Bagpiper Matthew Welch released his striking debut Ceol Nua just past the age of 25, and followed it up three years later with Dream Tigers, one of 2005’s best. The multi-talented New Yorker’s work is marked by the exploration of intersections between incongruous ethnic musical traditions. As always, his cross-cultural collisions on Blarvuster sound both excitingly novel and uncannily natural. On the first six tracks, Welch’s bagpipes lead his sextet through verdant Celtic terrain, buttressed by a rock rhythm section and peppered with Indonesian flourishes. It’s Welch at his most straightforwardly melodic, the joyous arrangements fluidly serpentine, their beauty intricately woven like a Celtic knot.

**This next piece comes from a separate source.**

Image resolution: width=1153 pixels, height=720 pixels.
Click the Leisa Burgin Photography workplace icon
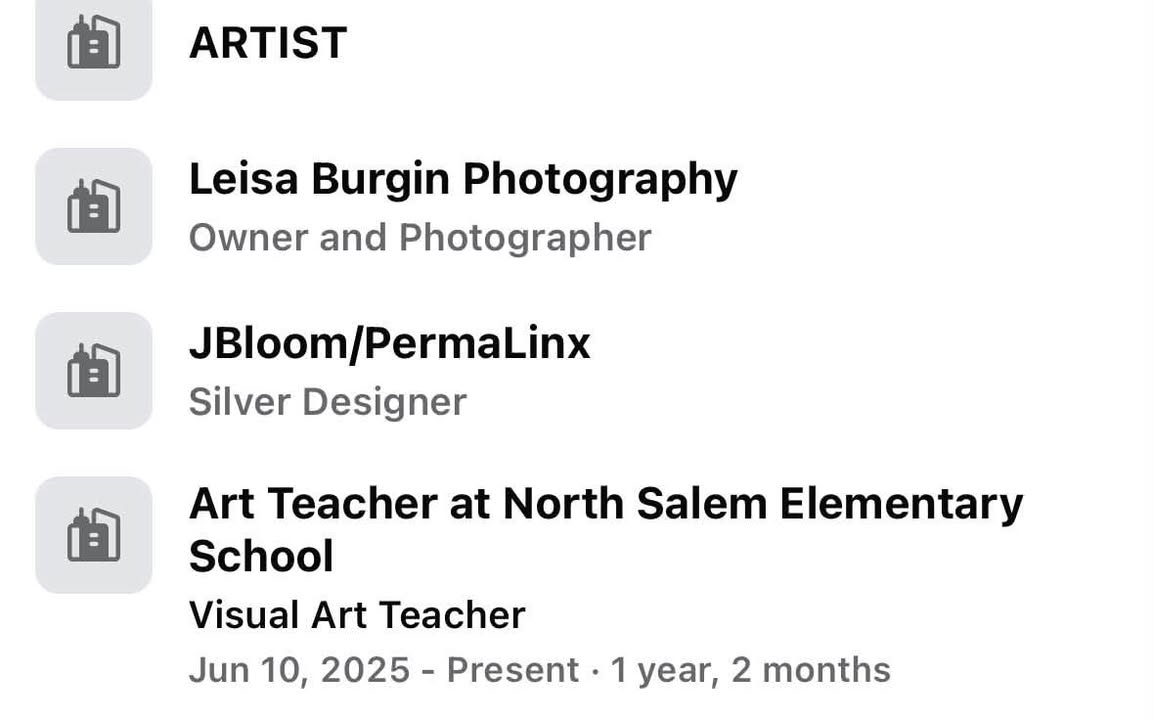point(93,207)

Welch’s debut as a vocalist, though, may provide the bumps in the road for some listeners. He sings wordless canntaireachd (a system developed to aid bagpipers in the communication of music without pipes at the ready), whose high pitch and nasal quality doesn’t mesh as well with the music as his bagpipes, though they add a nice bit of gristle to the smoother tracks. Blarvuster ends with Canntaireachd Masolah, a 30-minute Eastern-influenced opera in four movements. Welch’s canntaireachd meshes more organically this time around, and the music has a moody and mysterious air that communicates emotion with nary an understandable word. Welch’s music is equally appealing intellectually and aesthetically, and Blarvusteris another strong entry in an already impressive oeuvre.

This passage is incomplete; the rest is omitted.